# Tacometro por puerto de PC



## Mushito (Jul 29, 2006)

Hola amigos:
Nesecito usar mi PC para medir RPM (revoluciones por minuto).
La idea es de introducir un pulsos por alguno de los puertos, podria ser el paralelo o el que responda a mayor velocidad para poder medir velocidades hasta 19999 rpm y mostrarlos en el monitor de mi PC.
Ayudenme por favor. 
No se mucho (casi nada) de programacion, tengo el Visual Basic y un manual.
Gracias!


----------



## Fierros (Jul 30, 2006)

ajajaj eso es muy enkilombado
tenes que sacarle los 12V del alternador del auto... y esos 12v meterlos en una placa que hay que hacerle al dysplay para que marte en el display numerico las rpm del auto
tendeS?


----------



## Mushito (Jul 30, 2006)

Entendiste mal.
En ningun momento mencione "auto", "display" tampoco "12V". Estoy haciendo un medidor de velocidades (rpm) de motores en general (electricos, a explocion, brushless, etc.) Ya se como sacarle pulsos de 5V, existe n metodos para eso.
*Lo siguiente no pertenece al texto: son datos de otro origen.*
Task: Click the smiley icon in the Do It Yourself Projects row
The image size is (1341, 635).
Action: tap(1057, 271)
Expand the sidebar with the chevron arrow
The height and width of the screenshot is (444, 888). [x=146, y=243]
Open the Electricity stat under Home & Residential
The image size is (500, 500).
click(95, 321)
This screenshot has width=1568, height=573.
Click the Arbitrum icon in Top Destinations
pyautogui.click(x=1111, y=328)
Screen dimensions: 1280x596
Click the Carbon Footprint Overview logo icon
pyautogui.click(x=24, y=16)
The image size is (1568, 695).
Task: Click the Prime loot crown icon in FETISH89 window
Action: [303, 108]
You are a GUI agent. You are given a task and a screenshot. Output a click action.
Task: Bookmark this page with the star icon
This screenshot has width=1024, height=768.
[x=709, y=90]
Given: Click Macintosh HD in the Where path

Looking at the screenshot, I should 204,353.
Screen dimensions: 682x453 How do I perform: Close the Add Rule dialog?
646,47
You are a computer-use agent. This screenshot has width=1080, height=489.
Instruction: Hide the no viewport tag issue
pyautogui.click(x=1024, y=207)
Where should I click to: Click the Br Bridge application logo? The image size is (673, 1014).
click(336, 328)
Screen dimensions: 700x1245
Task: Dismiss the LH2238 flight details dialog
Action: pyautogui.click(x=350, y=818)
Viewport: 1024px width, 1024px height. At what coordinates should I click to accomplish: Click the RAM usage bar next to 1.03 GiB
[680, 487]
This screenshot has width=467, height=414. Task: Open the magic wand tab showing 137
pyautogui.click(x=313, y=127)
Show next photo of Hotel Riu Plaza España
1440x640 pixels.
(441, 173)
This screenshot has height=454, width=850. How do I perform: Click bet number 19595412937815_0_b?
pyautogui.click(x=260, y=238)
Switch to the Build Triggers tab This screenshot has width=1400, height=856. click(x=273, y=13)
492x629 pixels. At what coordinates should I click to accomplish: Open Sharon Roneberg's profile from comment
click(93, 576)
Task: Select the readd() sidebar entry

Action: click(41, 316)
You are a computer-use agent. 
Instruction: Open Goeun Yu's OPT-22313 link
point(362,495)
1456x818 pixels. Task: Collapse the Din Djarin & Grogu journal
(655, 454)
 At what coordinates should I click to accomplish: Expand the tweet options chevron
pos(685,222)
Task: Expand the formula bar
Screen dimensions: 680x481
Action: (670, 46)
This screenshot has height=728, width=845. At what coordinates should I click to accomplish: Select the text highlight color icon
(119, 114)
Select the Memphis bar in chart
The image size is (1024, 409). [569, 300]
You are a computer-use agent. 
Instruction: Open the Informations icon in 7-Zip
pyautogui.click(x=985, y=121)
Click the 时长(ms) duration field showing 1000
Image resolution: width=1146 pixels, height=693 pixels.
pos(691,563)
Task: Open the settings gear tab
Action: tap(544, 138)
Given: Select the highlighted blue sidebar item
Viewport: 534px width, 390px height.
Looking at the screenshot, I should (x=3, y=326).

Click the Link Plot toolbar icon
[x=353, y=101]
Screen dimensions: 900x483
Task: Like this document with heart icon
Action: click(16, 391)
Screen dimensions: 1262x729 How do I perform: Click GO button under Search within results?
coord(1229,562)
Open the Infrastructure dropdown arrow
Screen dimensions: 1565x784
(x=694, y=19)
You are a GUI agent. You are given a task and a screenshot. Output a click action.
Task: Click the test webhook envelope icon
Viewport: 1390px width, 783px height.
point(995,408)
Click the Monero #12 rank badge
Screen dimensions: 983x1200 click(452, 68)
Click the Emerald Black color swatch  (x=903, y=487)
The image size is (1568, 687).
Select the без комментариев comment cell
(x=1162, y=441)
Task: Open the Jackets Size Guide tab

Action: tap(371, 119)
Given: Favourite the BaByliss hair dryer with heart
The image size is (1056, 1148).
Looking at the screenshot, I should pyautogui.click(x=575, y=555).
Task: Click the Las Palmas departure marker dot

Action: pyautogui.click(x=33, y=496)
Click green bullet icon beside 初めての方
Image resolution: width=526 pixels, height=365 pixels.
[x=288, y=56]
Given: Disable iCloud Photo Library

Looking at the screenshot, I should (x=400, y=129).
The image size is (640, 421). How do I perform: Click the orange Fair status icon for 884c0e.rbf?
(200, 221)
Necesito ayuda para decidir que puerto usar y con el software en visual basic.

Gracias de todas maneras.
PD: ¿Y donde esta el chiste?


----------



## crespo (Jul 31, 2006)

pelaito usa el puerto paralelo es muy verstil


----------



## Fierros (Ago 1, 2006)

ah sorry...


----------



## Foshland (Ago 20, 2006)

Todos los ordenadores modernos llevan incorporado sensores de RPM para los ventiladores, como por ejemplo los de la CPU, lo qu no se es el limite de RPM que soportan, aunque eso dependera casi siempre del chip de cada placa, son comerciales asi que puedes infrmarte. Por lo pronto te digo que unas 4000 soportan, busca información sobre la señal de salida de un ventilador de 12V para ordenador, estos tienen 3 cables, 2 para la alimentacion y 1 para el tacometro, puedes probarlo con un osciloscopio. Luego solo te queda adaptar la salida de los motores a controlar a la de entrada de la placa base. Con un programa cualquiera de medicion de las temperaturas de CPU (por ejemplo speedfan) puedes conseguir el dato de las RPM en pantalla, por lo menos hasta que consigas hacerte un programita a medida, aunke hay programas que te dejan un grafikito en pantalla como un reloj analogico con las RPM.... Ya comentaras si hay suerte, yo espero k asi sea, mantenme informaciónrmado k me interesa el tema


----------